Logic and Elite Education

There is an amusing bit in C.S. Lewis’s The Lion, the Witch, and the Wardrobe in which Professor Kirk suggests–to the astonishment of the older Pevensie children–that they should actually believe little Lucy’s tale of having traveled to another world through the wardrobe.  Lewis uses this scene to make an important point about thinking, a point that the famous film avoids in favor of a lesson about sentiment.

In the film, the professor tells the children that if they are a family, they should “start acting like it.”  The point, I guess, is that family members should, out of some kind of blood-based solidarity, believe the fantastic things that other family members say.  It seems to me that the screenwriter here showed a certain unfamiliarity with real family life.  In many cases, members of your family, who know you all too well, are the very last people to accept what you say uncritically.

Lewis, however, wanted to make a point about logic (a point that he no doubt intended to relate to the famous “liar, lunatic, or Lord” thesis about Jesus).  In the book the professor interrogates the children and gets them to admit that Lucy never lies and that she shows no signs of being mad.  In view of these facts, he concludes, it is most likely that she is telling the truth about the wardrobe.  It’s a simple matter of logic, the professor contends, asking himself aloud just what they teach children in school these days.

Plato-raphael

This passage came to my mind when I read this story about the University of California system’s practice of charging more to students who come from out of state–a practice that is evidently a big financial boon for the institution.  According to the story, some out of state students find the practice reasonable, but others think it unfair.  The complaint of one of these latter students makes one wonder whether they teach logic at UCLA.  Here is the passage of interest:

Utkarsh Pandey, 20, came to UCLA from Gurgaon, India, to study materials science and engineering. UCLA, he said “has given me educational, professional, and cultural experiences that I don’t feel I could’ve gotten in India or any of UCLA’s rival schools in the U.S.”
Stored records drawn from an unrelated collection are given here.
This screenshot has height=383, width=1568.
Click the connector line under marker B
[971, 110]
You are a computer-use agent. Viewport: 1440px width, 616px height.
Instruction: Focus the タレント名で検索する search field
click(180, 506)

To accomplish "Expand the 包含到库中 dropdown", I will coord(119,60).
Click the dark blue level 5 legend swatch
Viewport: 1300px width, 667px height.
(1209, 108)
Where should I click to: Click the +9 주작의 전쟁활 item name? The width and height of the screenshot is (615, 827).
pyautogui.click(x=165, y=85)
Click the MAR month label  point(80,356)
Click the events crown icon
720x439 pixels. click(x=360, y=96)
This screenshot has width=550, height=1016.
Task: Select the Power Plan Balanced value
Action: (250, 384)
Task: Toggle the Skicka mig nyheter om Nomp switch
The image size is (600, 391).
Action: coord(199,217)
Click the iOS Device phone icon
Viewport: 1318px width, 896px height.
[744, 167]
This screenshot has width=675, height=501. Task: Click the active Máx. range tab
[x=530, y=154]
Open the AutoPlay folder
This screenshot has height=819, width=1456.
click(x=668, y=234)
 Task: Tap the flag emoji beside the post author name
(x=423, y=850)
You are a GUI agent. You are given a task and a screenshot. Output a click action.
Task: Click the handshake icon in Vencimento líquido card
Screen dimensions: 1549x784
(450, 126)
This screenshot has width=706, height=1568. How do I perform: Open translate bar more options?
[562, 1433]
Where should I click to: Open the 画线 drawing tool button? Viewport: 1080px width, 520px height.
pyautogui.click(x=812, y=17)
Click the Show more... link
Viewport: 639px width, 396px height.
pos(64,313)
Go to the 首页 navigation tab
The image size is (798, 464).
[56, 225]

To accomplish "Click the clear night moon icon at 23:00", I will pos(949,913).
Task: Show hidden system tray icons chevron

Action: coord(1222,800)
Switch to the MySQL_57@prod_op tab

As an international student, he does not qualify for UC financial aid, and his family is paying all costs. Charging non-Californians so much extra, he complained, is “hypocritical in today’s day and age of egalitarianism.”

This student, of course, has no basis on which to charge the school with hypocrisy.  The fact that we live in a generally egalitarian age, after all, does not commit any person or institution to all forms of egalitarianism.  He might as well say that it is hypocritical for the school to give grades in today’s day and age of egalitarianism.

But there is also a matter of logic: this student could not make his point without implicitly contradicting himself.  He invokes egalitarianism to complain that some people have to pay more than others to go to UCLA.  But then he casts egalitarianism aside in order to affirm that UCLA is a better school than the universities in India, and even better than other elite schools in the United States.

I doubt that UCLA requires students to read Plato’s dialogues–but it should.